These few examples of dazzling enrichment, which is also accompanied by the personal enrichment of the propertied class, especially by distribution of dividends and increase of shares value, contrast with the low wage and benefit rises, the drastic loss of purchase power and labour rights, which have increased the impoverishment of the popular classes. The unequal distribution of wealth worsened during the beginning of the Covid years. This inequality has sharpened even more, particularly for women, young people, the racialized working classes, disabled people, and those populations living in the most deprived areas. A study predicts that by the end of the year 80% of households in the UK will be in energy poverty and a further explosion of energy prices is anticipated in 2023.

In this period, neoliberal governments have stepped up tax measures in favour of corporations, cut social spending and significantly increased military budgets – with the concomitant impact on inflation – further worsening the living conditions of the most precarious. The Ukraine war is instrumentalized by reactionary forces, multinational firms and imperialist powers to push their own agenda, arguing that all military budgets are aimed at helping Ukrainian resistance, which is obviously false. Solidarity against the Putin invasion does not prevent fighting against neoliberal and imperialist agendas and austerity policies directed against the working classes.

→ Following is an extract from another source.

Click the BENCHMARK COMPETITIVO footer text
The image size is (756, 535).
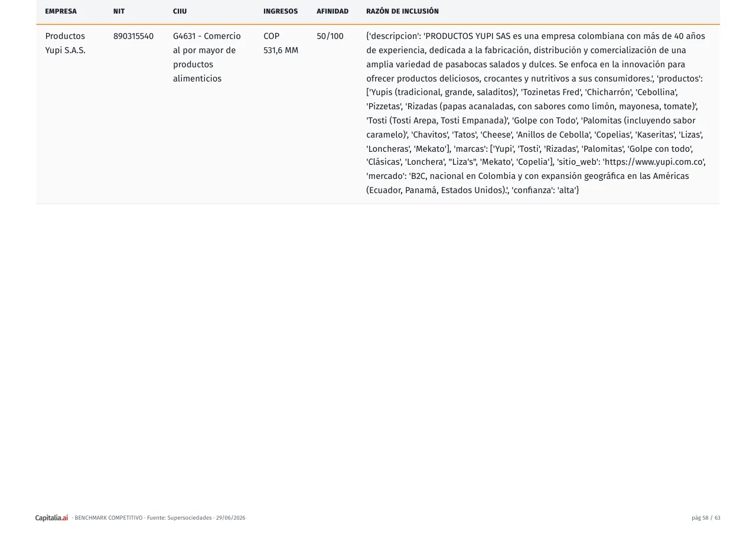pyautogui.click(x=109, y=518)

Governments at different levels (national, regional, local) have introduced support aid systems, energy price ceilings or transport packages, so the weight of inflation on popular classes is uneven depending on the state, but these systems are temporary and do not make up for the increase in the cost of living. 

Material conditions, including the interminable wait for the next pay or benefit cheque, have become the essential concern for the vast majority of the working class. Energy, food, housing costs are essential for everyone and these costs are all increasing to unbearable levels

Such a situation is intolerable.

Many struggles have taken place in recent months:

Across the UK state there has been a significant increase in national strikes since the spring despite the most repressive anti-strike laws in Europe – particularly in transport, on the post, in telecoms and in several major ports. A significant vote has just been won for strikes by university lecturers, while schoolteachers and health workers are also balloting. On the other hand, there have been signs of fragmentation of action on the rail and mail by the leaderships of those unions. There is a significant level of public support for the strikes that are taking place. This is combined with political action especially around the right to food and the right to housing. A six months’ rent freeze has been imposed across Scotland by the devolved government there.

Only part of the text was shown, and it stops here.